▸ **Excerpted text**

Iroh
4.

Data Transfer Protocol

Abstract

This page describes the network protocol as implemented in iroh v0.3.0. This protocol is known by it Application Layer Protocol Negotiation (ALPN) string n0/iroh/1.

High Level Description

The n0/iroh/1 protocol is used to transfer collections of blobs from a provider to a getter.

  • The provider takes the server role and accepts incoming connections.
  • The getter takes the client role and initiates a connection which can make one or more requests
  • Each request-response uses a separate QUIC stream.
  • The request is the Blake3 hash of the desired collection of blobs.
  • The provider responds by sending the collection metadata as a bao verified stream. This metadata contains the hash of each blob contained in the collection.
  • The provider sends each blob of the collection in sequence. Each blob is sent as a small metadata structure and a bao verified stream of the contents.

Protocol

Transport

The n0/iroh/1 protocol uses QUIC as network transport.

Connection Establishment

Both the getter and provider use n0/iroh/1 as ALPN.

Both the getter and provider generate a ed25519 keypair and use a variation of the libp2p TLS handshake to generate and verify TLS certificates.

Message Encodings

Framing

The protocol makes use of length-prefixed message framing.

  • The length prefix is written as a u64 in little endian byte order.
  • The length indicates the number of bytes in the message frame, excluding the length-prefix itself.

Data Encoding

While some messages contain raw blob data, when messages contain other data which need to be encoded and decoded. For this the Postcard Wire Specification is used.

Request Handling

Each request from the getter must be in a new QUIC bi-directional stream.

Handshake Message

The first message of each request is a Handshake message sent by the getter:

struct Handshake {
    version: u64,
    token: AuthToken,
}

struct AuthToken {
    bytes: [u8; 32]
}
  • version is set to 1 indicating this protocol.
  • token are some random bytes used to authenticate the getter to the provider. The provider could use this to only allow requests from authorised tokens.

The message is sent as a Postcard-encoded length-prefixed frame as described in Data Encoding.

Request Message

The second message in the stream is the request, sent by the getter:

struct Request {
    name: Hash
}

struct Hash([u8; 32])
  • name contains the Blake3 hash of the collection requested.

The message is sent as a Postcard-encoded length-prefixed frame as described in Data Encoding.

After having sent the request the getter should finish the send-half of the stream, signalling that no more data will be sent over it. The provider should read to the end of this stream.

Response Handling

After receiving the request, the provider sends a first response message. This either indicates the collection is available and will be returned, or it was not available. The response message looks like this:

struct Response {
    data: Res,
}

struct Res {
    NotFound,
    Found,
    FoundCollection {
        total_blobs_size: u64,
    }
}
  • NotFound means the provider does not have the requested item, this is used for both blobs (see later) or collections.
  • Found is only used for transferring blobs to the client, see later.
  • FoundCollection is used in the first response message if the collection can be transferred.

▸ **Supplied data**
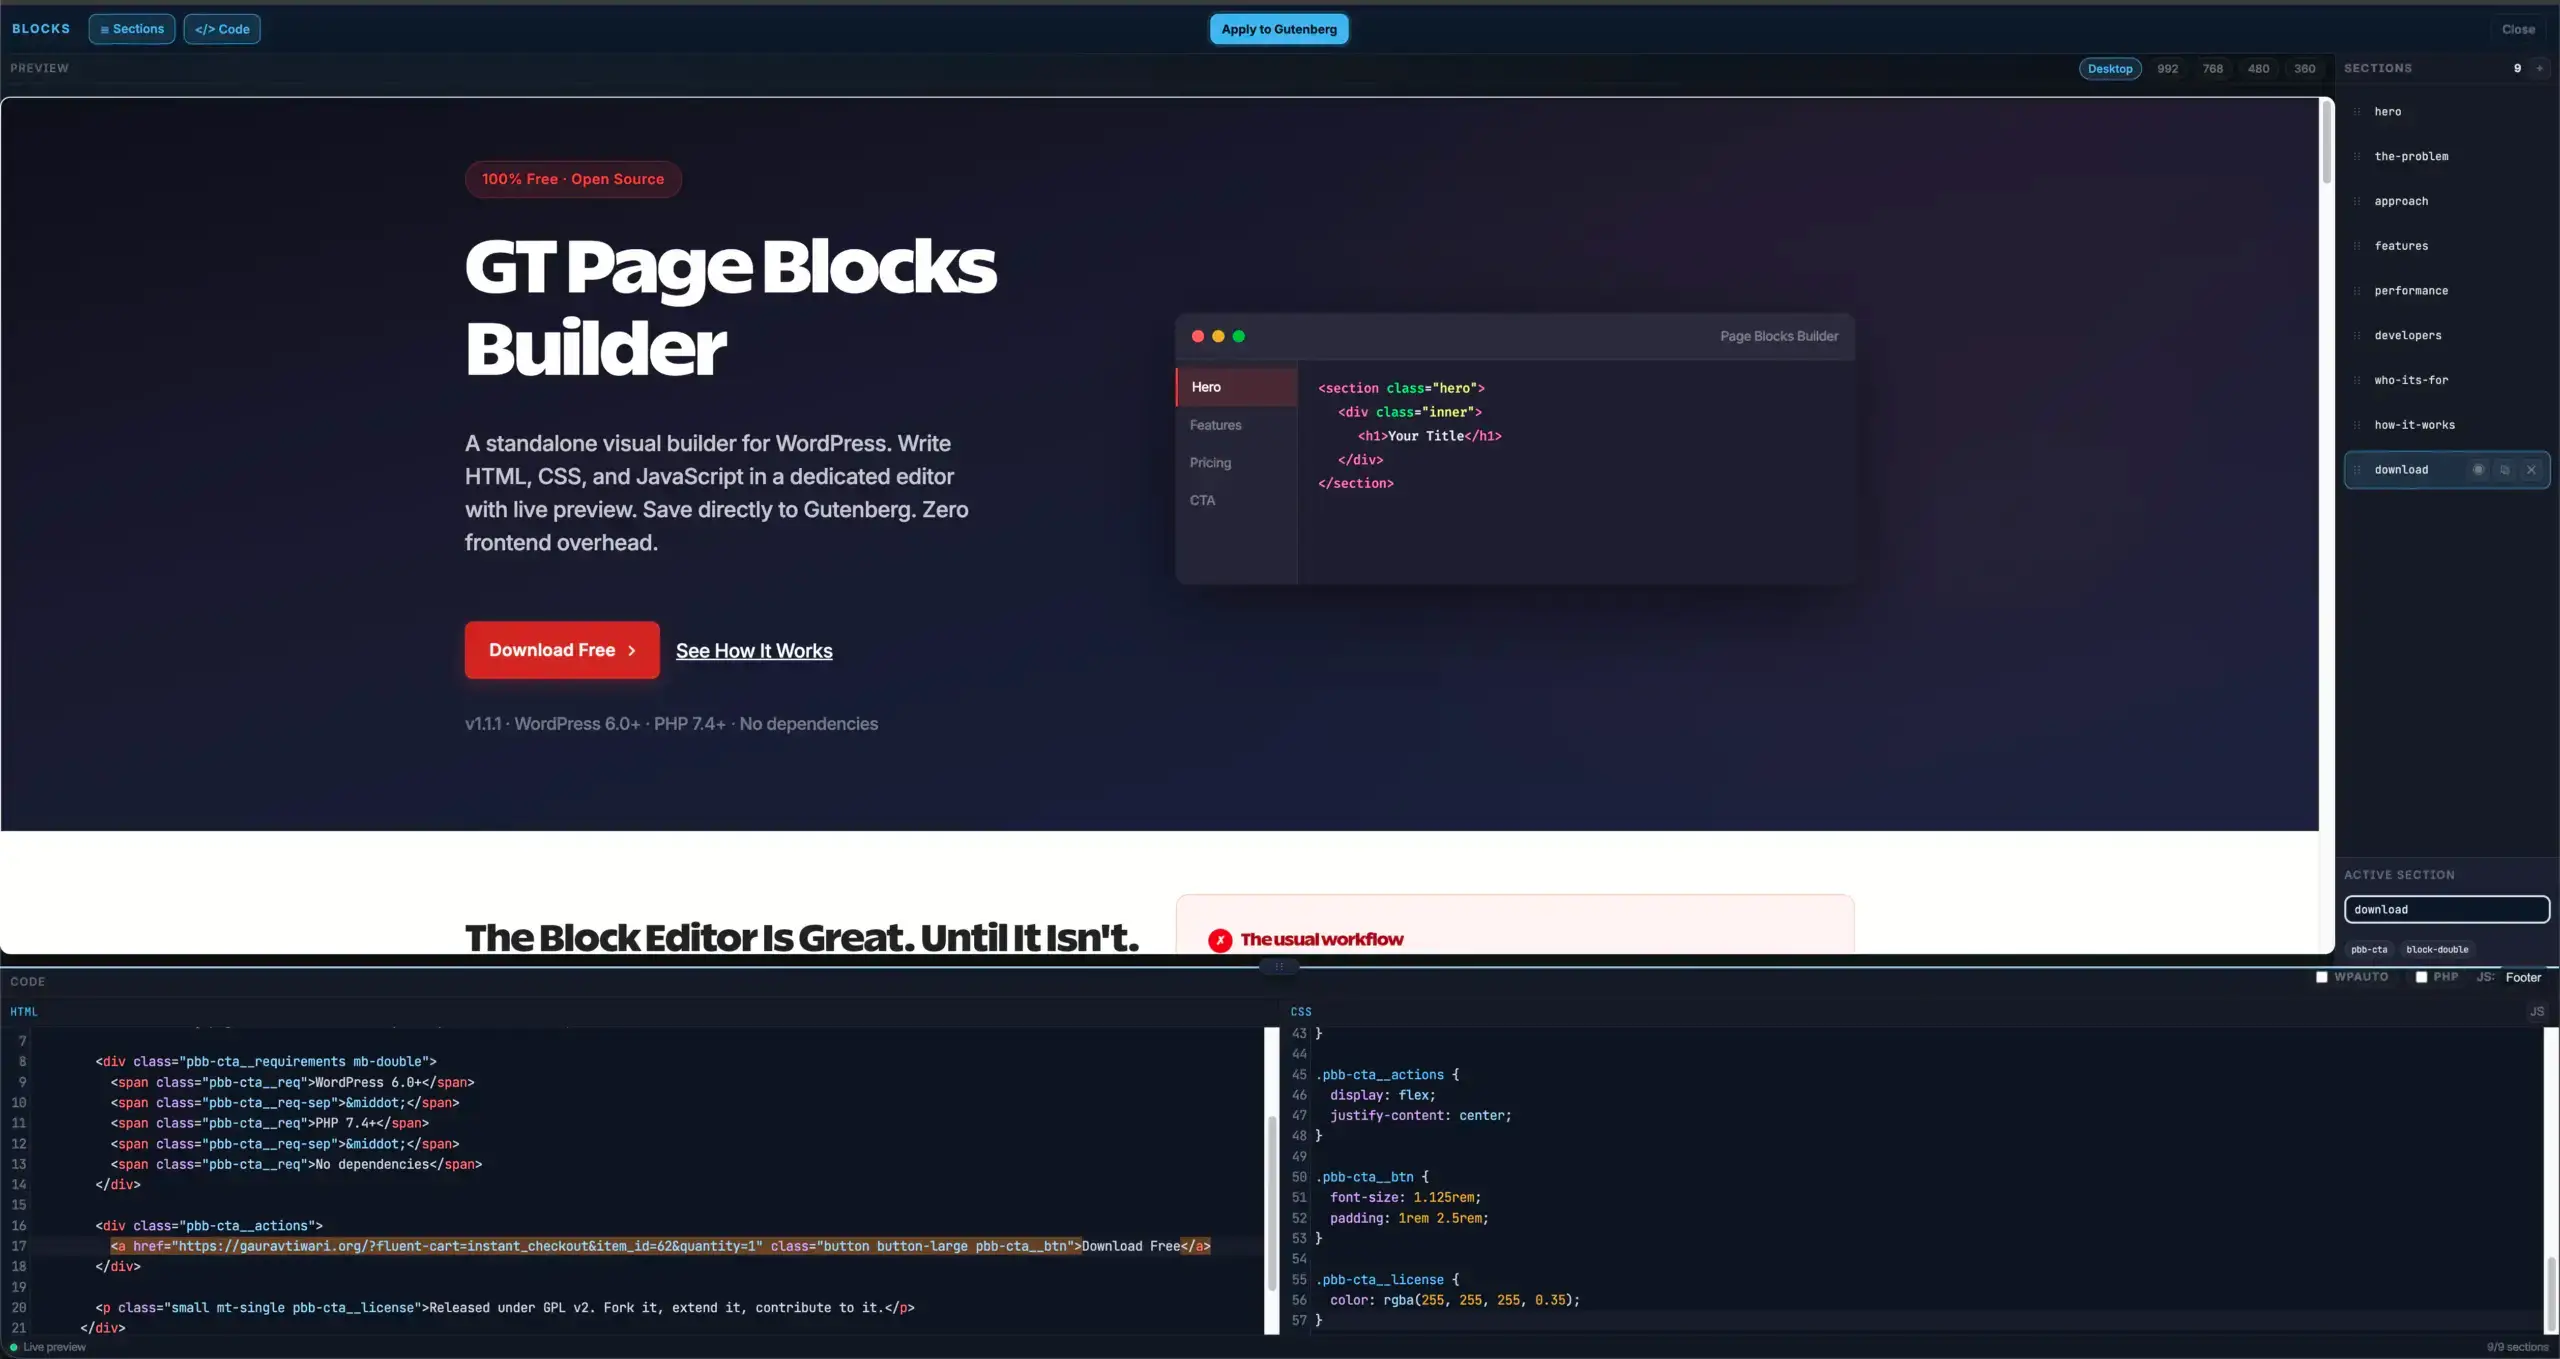Change JS placement using the Footer dropdown
The width and height of the screenshot is (2560, 1359).
(x=2523, y=977)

▸ **Work instructions**
Please reproduce the passage of the iroh protocol text between "Connection Establishment" and "the length-prefix itself.", inclusive.

▸ **Task answer**
Connection Establishment

Both the getter and provider use n0/iroh/1 as ALPN.

Both the getter and provider generate a ed25519 keypair and use a variation of the libp2p TLS handshake to generate and verify TLS certificates.

Message Encodings

Framing

The protocol makes use of length-prefixed message framing.

  • The length prefix is written as a u64 in little endian byte order.
  • The length indicates the number of bytes in the message frame, excluding the length-prefix itself.